Story of the English - Helene Guerber |
After Bruce's victory at Bannockburn, Edward lavished all his favours upon two noblemen, the Despensers, father and son. The barons had no objection to the old man, but they soon became displeased with the younger, who was as insolent and worthless as Gaveston. So many lands and so much power were granted to the Despensers by the weak Edward, that the barons, led by Lancaster, again revolted. But, helped by the Despensers, Edward defied them, until, suddenly changing his mind, he yielded to them and banished his new favourites.
The Despensers were no sooner gone, however, than Edward planned to break his promises; and before long the two exiled noblemen were back at court, the most determined of the barons imprisoned, and Lancaster and twenty-eight other knights beheaded.
One of the captives, a baron named Mortimer, succeeded in escaping from the Tower in a daring way.
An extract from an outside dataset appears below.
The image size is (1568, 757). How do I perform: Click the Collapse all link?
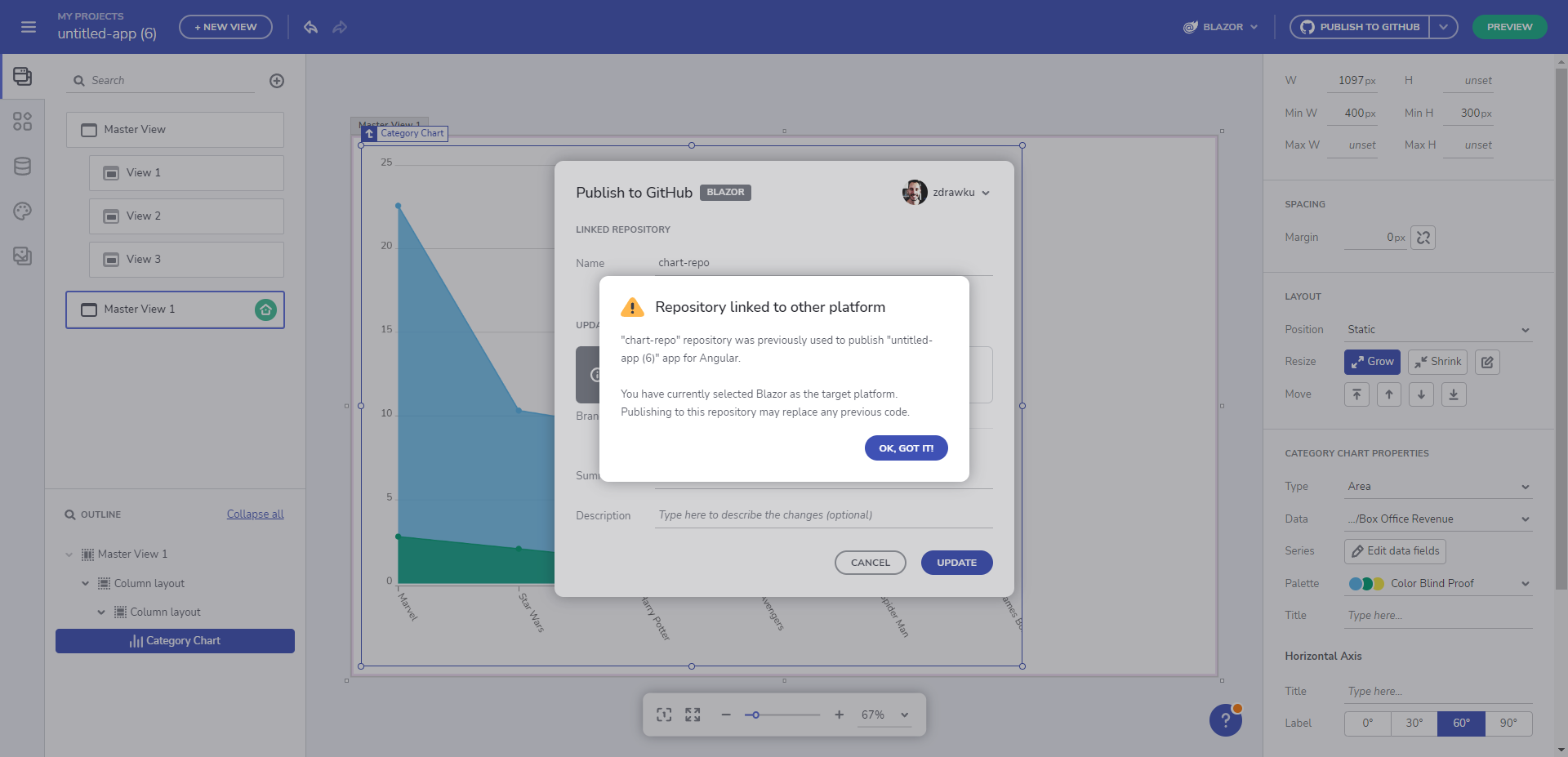[x=255, y=514]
After drugging his guards, he got out of his dungeon, and, finding his way into the kitchen, he climbed up its wide chimney. Once on the roof, he lowered himself by means of a rope ladder, and, gaining the river, embarked in a boat that was awaiting him. Protected by the darkness, Mortimer managed to board a vessel, which took him over to France. There he lived for some time, congratulating himself upon his escape from prison and death; for he had been sentenced a short time before his flight.
The King of France had repeatedly summoned Edward to come over and do homage to him for his French possessions; but Edward said he could not leave England, on account of his troubles with the barons. Instead he sent his wife Isabella and his eldest son to the French court, to present his excuses and make a treaty with the king.
Isabella, who was a Frenchwoman by birth, signed a treaty which gave all the advantage to the French. Besides that, she made the escaped prisoner Mortimer her favourite. In obedience to his suggestion, she even wrote to the king that she would not come back unless he sent the Despensers away. But as the king retained his favourites, she and Mortimer finally joined the angry barons in England, and entered London at the head of an army.
The Londoners warmly welcomed Isabella, but the king fled with his favourites. All the rebels he had sent to the Tower were released, and, joining the queen's army, besieged the city of Bristol. Here the elder Despenser had taken refuge, and when they took him, although he was a man of ninety years, they hanged him most cruelly and tore his dead body to pieces.
The younger Despenser fell into their hands soon after, and the barons avenged themselves for all the harm he had done them by crowning him with nettles and hanging him on a gallows fifty feet high.
Edward, deprived of his dearest friends, now wandered about from place to place, and finally surrendered to his enemies. They took him to Kenilworth, where they kept him a prisoner, while the queen called Parliament and proposed that he should give up his crown to his son. The barons welcomed this proposal, and forced poor King Edward to sign his abdication. The next day, Edward, the second Prince of Wales, began his reign as Edward III.
Edward of Carnarvon, who had reigned nineteen and a half years, was kept a prisoner and treated very unkindly by the barons, although his jailers pitied him. Taken from castle to castle, and deprived of all comforts, the king was once forced, we are told, to make his toilet out in the open fields. When the men brought him dirty water from a neighbouring ditch to shave with, the tears poured down his cheeks.
"See," he cried, "nature supplies the clean warm water which you would fain deny your captive king!"
After many wanderings, Edward was cruelly murdered in Berkeley Castle, by Mortimer's and Isabella's orders.